◆ Excerpt to read
------------------------------------------------------------------------

Evolution of Stars

Stars begin with the condensation of interstellar medium under the force of gravity until the core has sufficient mass and heat to start fusion reactions.  The primary elements in these young stars are hydrogen and helium, and the star uses hydrogen fusion reactions to produce energy.


Young stars are generally found on the Main Sequence of the H-R diagram, where they spend about 90% of their lifetime.  Once they begin to run out of fuel their cores begin to collapse and get hotter while their surface expands and cools.  Stars the size of our sun become red giants, and in this stage of their life begin to fuse helium as their primary energy source.  At the end of this period (about 8-10% of the star’s lifetime) the fuel for the star is spent, and its core rapidly collapses into a white dwarf, with the external surface material blowing away into space.  The white dwarf is sustained by heat generated from gravity until it fades away.

------------------------------------------------------------------------

◆ Stored data
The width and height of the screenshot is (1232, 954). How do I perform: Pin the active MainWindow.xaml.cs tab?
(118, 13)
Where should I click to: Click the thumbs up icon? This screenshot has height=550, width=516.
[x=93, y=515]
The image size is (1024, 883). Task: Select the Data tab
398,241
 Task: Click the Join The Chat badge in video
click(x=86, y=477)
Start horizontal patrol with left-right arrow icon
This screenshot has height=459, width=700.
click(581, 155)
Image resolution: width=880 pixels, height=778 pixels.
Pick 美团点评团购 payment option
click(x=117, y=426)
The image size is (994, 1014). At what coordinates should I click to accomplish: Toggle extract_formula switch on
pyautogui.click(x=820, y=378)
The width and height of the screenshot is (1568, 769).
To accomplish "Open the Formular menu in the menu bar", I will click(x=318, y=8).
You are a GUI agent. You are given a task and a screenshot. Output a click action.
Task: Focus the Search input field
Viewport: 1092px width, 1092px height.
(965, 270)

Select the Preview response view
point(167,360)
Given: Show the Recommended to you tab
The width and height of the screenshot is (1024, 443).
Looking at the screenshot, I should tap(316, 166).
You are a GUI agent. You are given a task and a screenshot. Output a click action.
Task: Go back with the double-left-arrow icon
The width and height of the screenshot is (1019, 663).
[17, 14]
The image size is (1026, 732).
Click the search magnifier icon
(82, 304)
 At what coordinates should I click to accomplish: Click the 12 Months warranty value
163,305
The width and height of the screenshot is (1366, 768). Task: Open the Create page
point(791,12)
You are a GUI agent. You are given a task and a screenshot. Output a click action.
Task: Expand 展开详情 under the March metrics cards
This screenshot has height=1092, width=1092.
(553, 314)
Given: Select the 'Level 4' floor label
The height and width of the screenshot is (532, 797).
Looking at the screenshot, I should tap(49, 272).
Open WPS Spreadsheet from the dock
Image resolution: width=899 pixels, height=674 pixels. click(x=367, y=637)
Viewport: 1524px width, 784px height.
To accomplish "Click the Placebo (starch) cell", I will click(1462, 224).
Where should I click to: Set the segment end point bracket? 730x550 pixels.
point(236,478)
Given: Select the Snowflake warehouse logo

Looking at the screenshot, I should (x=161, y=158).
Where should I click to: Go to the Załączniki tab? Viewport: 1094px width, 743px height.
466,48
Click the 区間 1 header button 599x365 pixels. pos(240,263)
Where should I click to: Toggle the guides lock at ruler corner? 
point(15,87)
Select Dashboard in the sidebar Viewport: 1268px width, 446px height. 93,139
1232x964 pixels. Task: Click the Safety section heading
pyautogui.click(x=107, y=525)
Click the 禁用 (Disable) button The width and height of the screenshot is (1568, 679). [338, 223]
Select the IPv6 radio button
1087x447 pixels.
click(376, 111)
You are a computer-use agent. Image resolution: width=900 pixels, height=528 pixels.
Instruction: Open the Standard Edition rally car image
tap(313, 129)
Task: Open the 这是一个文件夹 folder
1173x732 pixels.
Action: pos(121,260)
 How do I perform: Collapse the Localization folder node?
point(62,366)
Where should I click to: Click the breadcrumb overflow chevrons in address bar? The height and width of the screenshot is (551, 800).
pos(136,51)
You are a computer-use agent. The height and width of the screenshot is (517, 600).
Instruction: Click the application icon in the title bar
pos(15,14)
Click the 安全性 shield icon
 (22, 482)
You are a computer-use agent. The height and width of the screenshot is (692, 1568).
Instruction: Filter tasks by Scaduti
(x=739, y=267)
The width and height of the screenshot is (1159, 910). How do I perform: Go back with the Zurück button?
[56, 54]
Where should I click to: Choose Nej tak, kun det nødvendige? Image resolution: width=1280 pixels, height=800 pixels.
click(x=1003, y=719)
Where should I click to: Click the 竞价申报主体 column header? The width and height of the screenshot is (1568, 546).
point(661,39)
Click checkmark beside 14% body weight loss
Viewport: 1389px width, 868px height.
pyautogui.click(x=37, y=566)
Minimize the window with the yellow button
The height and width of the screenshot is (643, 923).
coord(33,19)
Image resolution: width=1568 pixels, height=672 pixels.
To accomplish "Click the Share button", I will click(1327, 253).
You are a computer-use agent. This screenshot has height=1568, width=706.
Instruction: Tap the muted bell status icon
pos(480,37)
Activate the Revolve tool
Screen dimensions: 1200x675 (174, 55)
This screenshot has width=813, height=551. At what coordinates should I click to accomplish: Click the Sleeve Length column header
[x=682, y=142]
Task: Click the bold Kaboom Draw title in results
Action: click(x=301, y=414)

------------------------------------------------------------------------

◆ Study questions
1/ Repeat word for word the passage of the star evolution text starting at "Evolution of Stars" and ending at "to produce energy.".
2/ Go on with the text on the evolution of stars, picking up after its final sentence.

◆ Solved problems
1/
Evolution of Stars

Stars begin with the condensation of interstellar medium under the force of gravity until the core has sufficient mass and heat to start fusion reactions.  The primary elements in these young stars are hydrogen and helium, and the star uses hydrogen fusion reactions to produce energy.

2/
If a main sequence star has sufficient mass (about 10x’s that of our sun) the loss of hydrogen fuel results in the formation of a red super giant.  This star has enough heat and pressure to not only fuse helium, but carbon and oxygen, and it is here that elements up to iron are formed.  When this size star approaches the end of its fuel it rapidly collapses and explodes, resulting in a supernova.  The area left where the star was now contains a pulsar or black hole. 


In the shock wave generated by the supernova conditions exist that allow the formation of the other elements up to uranium.  These are dispersed through the interstellar medium, ready to begin the cycle of star (and planet) formation over again.  The presence of these other elements tells us that our solar system is at least a second generation star.